臨時脚気病調査会による確定
出典: フリー百科事典『ウィキペディア(Wikipedia)』 (2022/06/13 22:20 UTC 版)
「日本の脚気史」の記事における「臨時脚気病調査会による確定」の解説
1922年(大正11年)10月28日、秋の調査会総会(第27回)では、23の研究発表があり、ほとんどがビタミンに関するものであった。翌1923年(大正12年)3月3日の第28回総会では、脚気の原因が「ビタミンB欠乏」なのか「ビタミンBにある付随因子が加わったもの」なのかに絞られていた。そこで大規模なヒトのビタミンB欠乏食試験を実施するため、調査会の予算2万円のうち8千円が使われることになった。1924年(大正13年)4月8日の第29回総会では、36の研究発表があり、「脚気の原因は、ビタミンB欠乏である」ことが99%確定した。99%というのは、実験手法の誤差の範囲について島薗が厳密すぎて研究を深めることを主張したためである。

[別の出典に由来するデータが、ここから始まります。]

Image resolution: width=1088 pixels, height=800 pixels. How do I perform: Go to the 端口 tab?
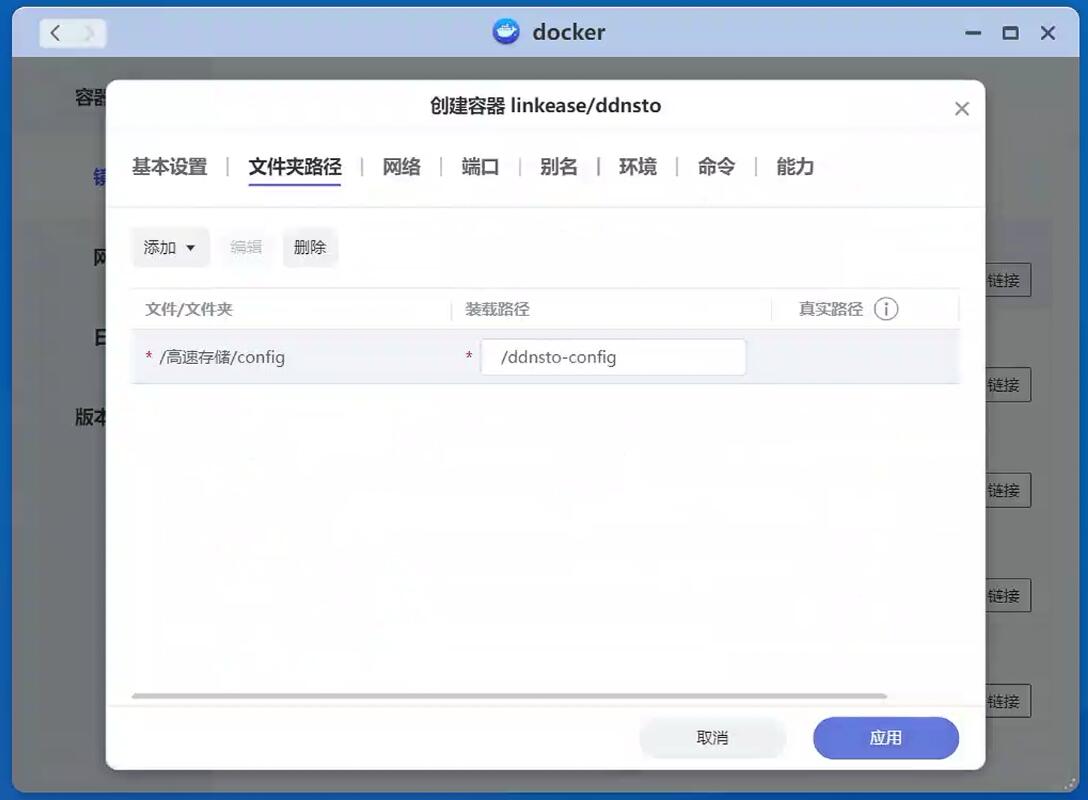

翌1925年(大正14年)、島薗も同調し、脚気ビタミン欠乏説が完全に確定した。 1924年(大正13年)11月25日、勅令第290号が公布されて同日、調査会が廃止された。脚気の原因がほぼ解明されたことと、政府の財政緊縮が理由とされる。ただし、未発表の研究成果についても調査会の業績であることから、翌1925年(大正14年)6月3日、いつもの通り陸軍省第一会議室で報告会が開かれた。約20名の元委員が出席し、20ほどの研究発表があった。その席上、入沢(東京帝大)と北島多一(慶應大、調査会発足時からの最古参委員)の提案により、後日、脚気病研究会が発足することになる(元委員がすべて参加)。 なお、16年間に委員として39名、臨時委員として13名が参加した調査会では、上述の通り第27回総会で23、第29回総会で36、廃止翌年にも約20の研究発表がなされる等、多くの研究が行われた。その中には、個人の業績として公表されたものも含まれる。また、脚気ビタミン欠乏説を確定した調査会は、その後の脚気病研究会の母体(元委員のすべてが参加)となるなど、脚気研究の土台を作り、ビタミン研究の基礎を築いたと位置づける見解がある一方、調査会のためにビタミン欠乏説の確定が遅れたとする見解もある。松田 (1990) は調査会のあり方を「国産の栄養説に対してあれほど『俗論』とさげすんだ彼らが、今度は外来の栄養説に対してはこれを肯定し、西欧のビタミン研究のあとを追うことになった」と指摘、「この調査会には、はじめから脚気の本当の病因を追及する意欲も能力もなかった」と総括している。